• **Explore the material**
A. List everyone the writer says they got to climb with during the trip in the Europe travel post.
B. In the Europe travel post, which two climbers led the entire route on the 1974 first ascent of Cerro Torre?

• **Text block**
--------------------------------------------------

Damn, I can get lazy. I got back from three weeks in Europe recently – Italy, Slovenia, Austria (and driving in Germany) – talking and climbing with some of Cerro Torre’s greatest climbers, and making a bunch of new friends. Great hospitality, and fascinating conversations. Got to climb with my old friend Rolando Garibotti, as well as Ermanno Salvaterra, Silvo Karo, David Lama, and Doerte Pietron. Heard thoughts and stories from the 1974 first ascent of Cerro Torre from Mario Conti (the only remaining living member from the climb; he and Casimiro Ferrari led the entire route). Also spent great time with Italian climbing historian and author-editor extraordinaire Mirella Tenderini, as well as Ragni di Lecco hardman and great guy Fabio Palma, mind-bending translator Luca Calvi (holy shit, fluent in 22 languages!), Elio Orlandi, Alessandro Beltrami and his family, and the legendary Heinz Mariacher. Had the pleasure of a day with Marko Prezelj and his family, during which Urban Novak joined us for some tasty talking (more on that to come). Even met and talked with Reinhold Messner himself (spoken like Bill Murray in Caddyshack, of course).

--------------------------------------------------

• **Information supplied**
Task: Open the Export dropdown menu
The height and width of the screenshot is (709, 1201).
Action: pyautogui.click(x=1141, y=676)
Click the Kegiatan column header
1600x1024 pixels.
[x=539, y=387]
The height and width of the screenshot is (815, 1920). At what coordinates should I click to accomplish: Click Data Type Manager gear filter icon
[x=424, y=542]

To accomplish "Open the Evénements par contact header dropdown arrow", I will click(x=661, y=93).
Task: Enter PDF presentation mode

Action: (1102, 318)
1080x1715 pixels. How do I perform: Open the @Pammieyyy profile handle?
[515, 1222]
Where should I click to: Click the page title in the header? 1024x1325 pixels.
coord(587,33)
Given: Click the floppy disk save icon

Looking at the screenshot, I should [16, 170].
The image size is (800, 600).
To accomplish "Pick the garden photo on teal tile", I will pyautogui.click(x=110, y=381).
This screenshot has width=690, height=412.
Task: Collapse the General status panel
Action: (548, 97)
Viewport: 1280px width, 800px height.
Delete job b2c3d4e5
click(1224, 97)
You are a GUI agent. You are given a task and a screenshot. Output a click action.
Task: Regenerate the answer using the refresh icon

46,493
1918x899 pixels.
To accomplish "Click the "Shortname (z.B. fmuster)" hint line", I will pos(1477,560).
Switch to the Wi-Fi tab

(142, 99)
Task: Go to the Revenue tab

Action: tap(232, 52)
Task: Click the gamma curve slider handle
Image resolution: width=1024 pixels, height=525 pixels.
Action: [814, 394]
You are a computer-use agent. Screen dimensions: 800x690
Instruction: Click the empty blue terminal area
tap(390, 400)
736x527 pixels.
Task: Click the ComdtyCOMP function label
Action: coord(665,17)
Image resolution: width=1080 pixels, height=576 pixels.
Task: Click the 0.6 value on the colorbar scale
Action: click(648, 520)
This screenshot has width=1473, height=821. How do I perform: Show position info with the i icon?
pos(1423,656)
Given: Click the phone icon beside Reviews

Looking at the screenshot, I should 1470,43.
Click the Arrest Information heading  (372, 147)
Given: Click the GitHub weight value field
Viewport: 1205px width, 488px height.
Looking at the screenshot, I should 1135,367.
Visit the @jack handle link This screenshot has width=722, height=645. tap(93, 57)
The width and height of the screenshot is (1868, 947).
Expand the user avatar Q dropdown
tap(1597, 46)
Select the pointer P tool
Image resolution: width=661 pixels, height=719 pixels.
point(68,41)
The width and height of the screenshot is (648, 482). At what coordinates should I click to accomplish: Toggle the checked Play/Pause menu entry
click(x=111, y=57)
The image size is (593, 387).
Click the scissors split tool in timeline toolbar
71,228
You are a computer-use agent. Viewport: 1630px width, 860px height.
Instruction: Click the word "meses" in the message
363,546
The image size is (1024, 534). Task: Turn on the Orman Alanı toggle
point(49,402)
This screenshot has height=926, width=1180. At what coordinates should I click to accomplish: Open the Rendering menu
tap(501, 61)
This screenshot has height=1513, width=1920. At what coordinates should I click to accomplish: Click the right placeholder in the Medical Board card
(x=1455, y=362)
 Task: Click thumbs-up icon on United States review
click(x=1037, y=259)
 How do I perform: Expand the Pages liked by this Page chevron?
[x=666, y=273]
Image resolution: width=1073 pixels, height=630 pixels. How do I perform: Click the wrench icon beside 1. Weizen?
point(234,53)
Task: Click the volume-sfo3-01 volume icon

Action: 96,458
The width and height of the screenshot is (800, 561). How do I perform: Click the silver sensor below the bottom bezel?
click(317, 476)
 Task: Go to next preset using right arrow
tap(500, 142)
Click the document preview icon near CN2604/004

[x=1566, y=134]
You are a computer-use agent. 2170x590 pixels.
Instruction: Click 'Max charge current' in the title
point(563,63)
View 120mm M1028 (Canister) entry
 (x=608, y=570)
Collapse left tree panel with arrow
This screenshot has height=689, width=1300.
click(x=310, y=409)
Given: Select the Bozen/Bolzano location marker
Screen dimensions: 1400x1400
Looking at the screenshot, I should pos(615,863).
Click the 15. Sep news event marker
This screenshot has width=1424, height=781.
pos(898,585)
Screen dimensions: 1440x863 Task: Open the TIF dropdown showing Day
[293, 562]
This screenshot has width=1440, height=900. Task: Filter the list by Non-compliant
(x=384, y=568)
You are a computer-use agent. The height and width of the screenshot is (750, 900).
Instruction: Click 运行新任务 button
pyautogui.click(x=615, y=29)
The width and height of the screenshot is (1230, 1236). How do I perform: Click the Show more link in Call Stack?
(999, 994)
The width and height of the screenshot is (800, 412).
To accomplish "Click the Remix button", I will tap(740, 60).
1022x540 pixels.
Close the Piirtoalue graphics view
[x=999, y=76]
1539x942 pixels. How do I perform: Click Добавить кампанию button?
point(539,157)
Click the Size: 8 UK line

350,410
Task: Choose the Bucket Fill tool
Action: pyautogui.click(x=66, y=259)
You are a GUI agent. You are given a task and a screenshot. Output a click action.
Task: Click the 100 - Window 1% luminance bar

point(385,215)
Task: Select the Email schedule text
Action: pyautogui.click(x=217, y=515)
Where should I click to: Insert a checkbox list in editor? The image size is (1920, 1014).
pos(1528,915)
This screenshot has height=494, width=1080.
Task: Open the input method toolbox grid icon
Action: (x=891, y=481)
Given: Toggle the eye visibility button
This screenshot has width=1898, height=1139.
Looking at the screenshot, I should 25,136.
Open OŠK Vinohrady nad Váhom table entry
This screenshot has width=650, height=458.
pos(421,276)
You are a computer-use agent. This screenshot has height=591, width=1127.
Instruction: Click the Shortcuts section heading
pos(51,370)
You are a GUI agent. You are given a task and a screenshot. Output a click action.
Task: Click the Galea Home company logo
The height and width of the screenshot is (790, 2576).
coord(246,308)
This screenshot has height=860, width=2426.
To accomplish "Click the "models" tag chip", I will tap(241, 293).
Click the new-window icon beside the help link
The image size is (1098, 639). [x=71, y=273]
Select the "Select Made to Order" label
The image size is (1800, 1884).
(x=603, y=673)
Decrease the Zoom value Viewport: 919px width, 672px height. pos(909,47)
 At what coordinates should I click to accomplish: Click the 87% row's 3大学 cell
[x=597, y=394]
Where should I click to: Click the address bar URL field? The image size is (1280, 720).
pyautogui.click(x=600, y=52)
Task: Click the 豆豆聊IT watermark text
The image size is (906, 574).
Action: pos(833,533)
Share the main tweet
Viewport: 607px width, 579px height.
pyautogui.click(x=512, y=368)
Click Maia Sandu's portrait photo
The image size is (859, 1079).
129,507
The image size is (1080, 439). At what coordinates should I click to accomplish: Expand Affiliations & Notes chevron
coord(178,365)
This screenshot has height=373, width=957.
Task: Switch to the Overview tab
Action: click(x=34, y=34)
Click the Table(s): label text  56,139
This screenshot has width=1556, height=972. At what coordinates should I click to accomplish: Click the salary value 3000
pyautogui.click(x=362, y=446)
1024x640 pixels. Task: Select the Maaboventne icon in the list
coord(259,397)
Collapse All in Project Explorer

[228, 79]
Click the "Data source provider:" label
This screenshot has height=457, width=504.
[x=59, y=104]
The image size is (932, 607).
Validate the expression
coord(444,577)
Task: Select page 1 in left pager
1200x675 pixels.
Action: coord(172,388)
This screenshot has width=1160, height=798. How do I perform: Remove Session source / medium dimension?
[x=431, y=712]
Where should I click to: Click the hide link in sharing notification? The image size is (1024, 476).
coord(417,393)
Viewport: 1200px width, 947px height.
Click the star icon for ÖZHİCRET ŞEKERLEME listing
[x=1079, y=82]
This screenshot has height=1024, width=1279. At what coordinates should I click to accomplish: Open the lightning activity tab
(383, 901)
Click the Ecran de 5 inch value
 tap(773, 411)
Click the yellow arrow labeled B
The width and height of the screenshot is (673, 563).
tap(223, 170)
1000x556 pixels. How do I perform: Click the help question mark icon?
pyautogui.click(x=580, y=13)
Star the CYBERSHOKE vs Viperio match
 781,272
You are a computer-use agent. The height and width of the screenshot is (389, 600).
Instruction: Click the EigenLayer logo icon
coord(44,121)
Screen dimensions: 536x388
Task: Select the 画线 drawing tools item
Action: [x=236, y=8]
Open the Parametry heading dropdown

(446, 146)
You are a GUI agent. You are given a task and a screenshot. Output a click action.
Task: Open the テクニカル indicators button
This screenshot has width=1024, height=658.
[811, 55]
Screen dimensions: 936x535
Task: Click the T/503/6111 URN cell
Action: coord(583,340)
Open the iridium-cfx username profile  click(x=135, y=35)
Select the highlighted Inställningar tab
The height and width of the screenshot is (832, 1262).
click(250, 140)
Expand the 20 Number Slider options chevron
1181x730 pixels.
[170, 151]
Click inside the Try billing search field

--------------------------------------------------

• **Exercise responses**
A. Rolando Garibotti, Ermanno Salvaterra, Silvo Karo, David Lama, Doerte Pietron

B. Mario Conti and Casimiro Ferrari